Network Load Balancing: Security Best Practices for Windows 2000 and Windows Server 2003

Applies To: Windows Server 2003 with SP1

In This White Paper

General Assumptions

There are a number of general assumptions that need to hold around the infrastructure and operational best practices to ensure a secure environment in which to run NLB clusters:

  1. Servers and storage are in physically secure locations.

  2. Practical security implementations such firewalls, network probes and management tools to detect irregular traffic are in place.

  3. Best practices and common sense in terms of security are adhered to in areas like administration, storage of logs, backup and restore, etc.

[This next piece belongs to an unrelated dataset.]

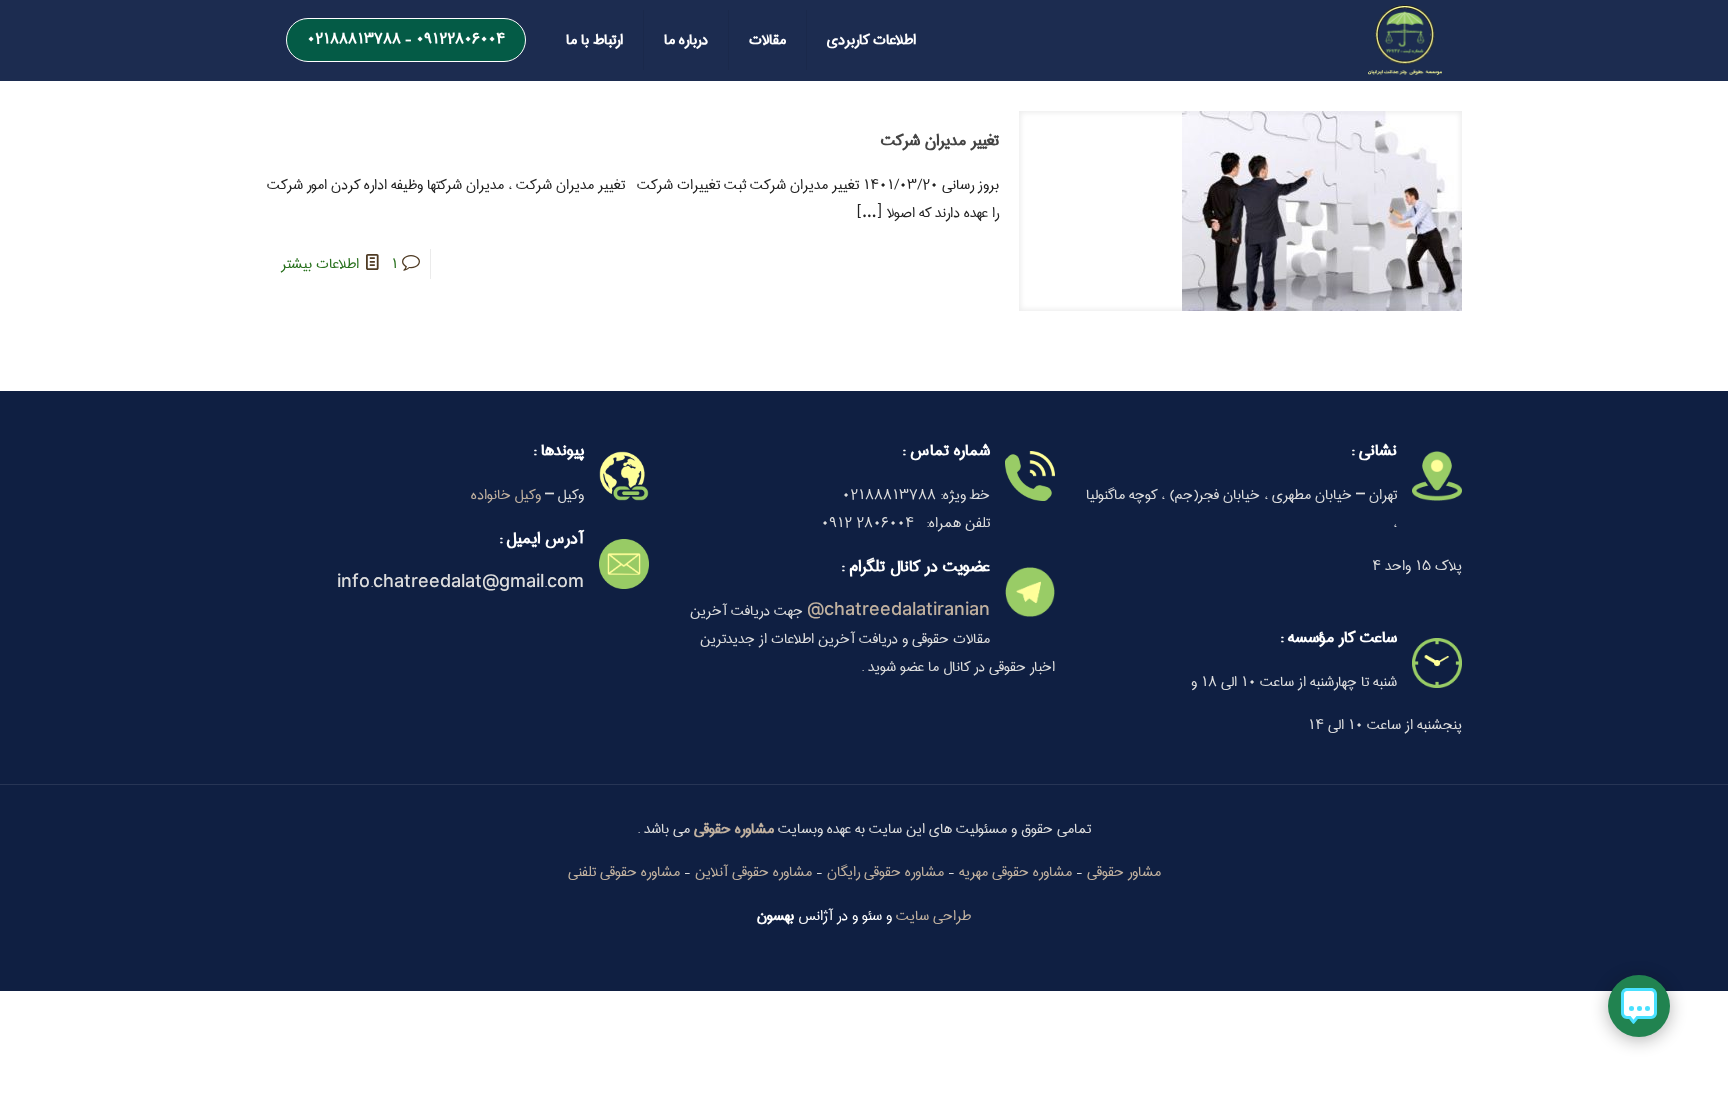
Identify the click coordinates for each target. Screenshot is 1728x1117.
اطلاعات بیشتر (320, 264)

  4. Platform level security best practices are adhered to in terms of assigning administrative permissions, Access Control Limiting resources, and other housekeeping roles.

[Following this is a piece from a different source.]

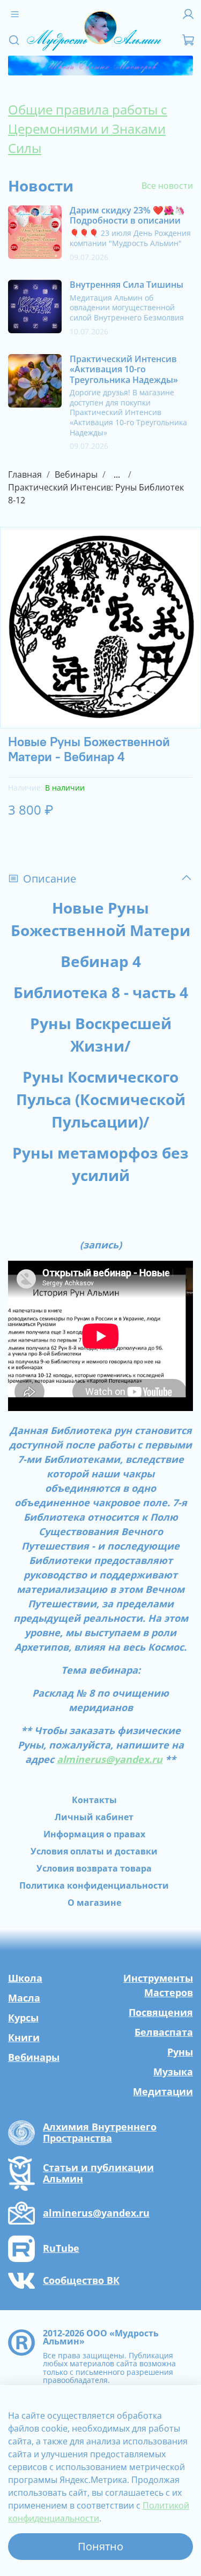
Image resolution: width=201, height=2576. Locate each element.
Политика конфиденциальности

  5. The network infrastructure services such as Active Directory, DNS, DHCP, WINS, etc. must be secure. Any compromise of these infrastructure services can lead to a compromise of the NLB itself.

  6. Administration tools or other applications that administer NLB clusters can be run from remote workstations. The administrator must ensure that the applications are run from trusted computers. Any compromise on the computers on which the applications are executing (that the cluster administrator runs), can compromise the cluster. For example, if there are untrusted users with elevated privileges on the workstation where the administration tools are run, untrusted or malicious code can be run against the cluster by the cluster administrator without the cluster administrator realizing.

  7. NLB creates and maintains a set of objects in the operating system such as files, devices, registry keys, etc. These objects have a default security setting that ensures non-privileged users cannot impact the cluster configuration or the applications running on the cluster. Changing these security settings to less restrictive security settings can lead to the cluster being compromised and application data being corrupted.